▶ _抜粋文_:
※ ※ ※

【映画まとめ】7月22、23日公開 映画紹介&予告編 「ONE PIECE FILM GOLD」「ヤング・アダルト・ニューヨーク」「トランボ ハリウッドに最も嫌われた男」「アクセル・ワールド INFINITE∞BURST」「ミモザの島に消えた母」

「ONE PIECE FILM GOLD」 ド派手でゴージャスなエンタメ大作に

劇場版アニメ「ONE PIECE FILM GOLD」予告編
 累計3億4000万部以上を発行している大ヒットマンガの13作目となる劇場版アニメ「ONE PIECE FILM GOLD」(宮元宏彰監督)が7月23日に公開される。前作「Z」に続いて原作者の尾田栄一郎さんが総合プロデューサーを務めた“エンターテインメント大作”だ。 今回、ルフィら「麦わらの一味」が乗り込むのは、全長10キロの巨大な黄金船で、世界最大のエンターテインメントシティー「グラン・テゾーロ」。世界の金の20%を持つという“黄金帝”ギルド・テゾーロが支配し、世界政府さえも手を出すことができない黄金の町で、ルフィたちはカジノに興じるが、裏では世界を震撼させるほどのテゾーロの野望が世界政府や革命軍も巻き込んでうごめき始めていた……というストーリー。 テゾーロを演じるのは、大河ドラマ「軍師官兵衛」の安国寺恵瓊役や、ジェイソン・ステイサムさんの吹き替えなど、俳優としても声優としても実力派として知られる山路和弘さん。また、「グラン・テゾーロ」の歌姫でナミとも因縁深いヒロインのカリーナを、かつてFolder5として同作のテレビアニメの主題歌も担当した満島ひかりさんが演じるほか、菜々緒さん、濱田岳さん、ケンドーコバヤシさん、北大路欣也さんらも声優を務めている。 「GOLD」の名の通り、作品全体としてゴージャスな作りになっている印象を受けた。特に、ルフィたちが「グラン・テゾーロ」に乗り込んでくるオープニングパートは、ビッグバンドの演奏に乗せたテゾーロとカリーナのステージも盛り込まれ、見ている側のテンションも上がるきらびやかな映像だった。「STRONG WORLD」の伝説の大海賊・シキ、前作「Z」の伝説の海兵・ゼットと、最近の作品は“かつての大物”が再び騒動を引き起こす展開が目立ったが、今回のテゾーロは、いわば“新進気鋭の大物”。その分、映像も派手なものになったということだろう。また、前作では男の生きざまや戦いが描かれていたが、今回は“女の絆”に焦点が置かれているのもポイントだ。 ゲスト声優陣はいずれも素晴らしかった。ドラマ「ど根性ガエル」でピョン吉の声を好演していた満島さん、ソフトバンクのCMの「お父さん犬」の北大路さんはもちろんだが、菜々緒さん、濱田岳さん、コバヤシさんの“テゾーロ一味”の面々もよかった。特に菜々緒さんはアニメ声優初挑戦とは思えない名演で、ドラマやCMで見る菜々緒さんの声とは全く異なっていて、芸達者ぶりに驚かされた。 ド派手できらびやかなエンターテインメント大作に仕上がった今回の「GOLD」。同じく尾田さんが総合プロデューサーを務めた最近の劇場版とも一味違う“ゴージャス”な「ONE PIECE」を楽しみたい。(立山夏行/MANTAN)

※ ※ ※

▶ _データ項目_:
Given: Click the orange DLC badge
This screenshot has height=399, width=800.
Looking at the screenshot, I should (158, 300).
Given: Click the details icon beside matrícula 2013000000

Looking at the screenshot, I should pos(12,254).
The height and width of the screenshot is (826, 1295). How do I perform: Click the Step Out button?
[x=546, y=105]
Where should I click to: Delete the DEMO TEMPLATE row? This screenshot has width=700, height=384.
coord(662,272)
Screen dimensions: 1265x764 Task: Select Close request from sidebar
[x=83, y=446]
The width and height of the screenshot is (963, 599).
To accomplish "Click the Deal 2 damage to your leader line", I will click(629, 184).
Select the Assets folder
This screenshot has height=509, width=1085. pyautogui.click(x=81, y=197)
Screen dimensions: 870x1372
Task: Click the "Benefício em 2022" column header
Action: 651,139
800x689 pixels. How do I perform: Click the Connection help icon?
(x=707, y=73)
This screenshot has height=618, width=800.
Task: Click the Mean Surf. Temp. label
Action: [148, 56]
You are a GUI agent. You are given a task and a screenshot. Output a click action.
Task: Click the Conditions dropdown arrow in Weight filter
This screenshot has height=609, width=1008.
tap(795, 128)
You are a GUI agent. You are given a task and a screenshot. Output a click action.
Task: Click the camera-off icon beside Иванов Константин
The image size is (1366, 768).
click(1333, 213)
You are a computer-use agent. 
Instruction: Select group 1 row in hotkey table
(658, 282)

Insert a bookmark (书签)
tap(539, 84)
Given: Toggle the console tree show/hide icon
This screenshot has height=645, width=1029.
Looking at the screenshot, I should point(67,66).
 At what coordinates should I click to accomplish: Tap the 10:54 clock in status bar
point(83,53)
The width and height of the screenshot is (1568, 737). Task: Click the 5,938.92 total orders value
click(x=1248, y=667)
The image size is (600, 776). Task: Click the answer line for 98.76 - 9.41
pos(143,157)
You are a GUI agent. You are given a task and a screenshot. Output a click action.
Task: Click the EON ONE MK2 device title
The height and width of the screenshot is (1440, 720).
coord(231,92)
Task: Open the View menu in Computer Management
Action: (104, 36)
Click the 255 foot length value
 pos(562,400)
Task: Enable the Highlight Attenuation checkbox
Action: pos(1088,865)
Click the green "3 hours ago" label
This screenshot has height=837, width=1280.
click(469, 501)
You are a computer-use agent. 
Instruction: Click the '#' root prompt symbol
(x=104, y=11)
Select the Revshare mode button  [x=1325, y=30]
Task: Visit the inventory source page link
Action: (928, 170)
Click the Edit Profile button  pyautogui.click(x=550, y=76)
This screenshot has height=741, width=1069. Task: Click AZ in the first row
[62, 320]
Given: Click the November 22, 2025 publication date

※ ※ ※

▶ _課題の指示_:
**A.** 「ONE PIECE FILM GOLD」の紹介文について、次の(i)〜(iii)が本文と合っているかを判断し、それぞれ「はい」か「いいえ」で答え、根拠となる本文の語句を引用せよ。(i) テゾーロの声を演じるのは山路和弘さんである。(ii) 「グラン・テゾーロ」は全長100キロの黄金船である。(iii) 今回の作品では男の生きざまや戦いに焦点が置かれている。
**B.** 「ONE PIECE FILM GOLD」の紹介文によると、この劇場版アニメの監督は誰か。

▶ _解答一覧_:
**A.**
(i) はい。「テゾーロを演じるのは、大河ドラマ「軍師官兵衛」の安国寺恵瓊役や、ジェイソン・ステイサムさんの吹き替えなど、俳優としても声優としても実力派として知られる山路和弘さん。」
(ii) いいえ。「全長10キロの巨大な黄金船」
(iii) いいえ。「前作では男の生きざまや戦いが描かれていたが、今回は“女の絆”に焦点が置かれているのもポイントだ。」

**B.** 宮元宏彰監督。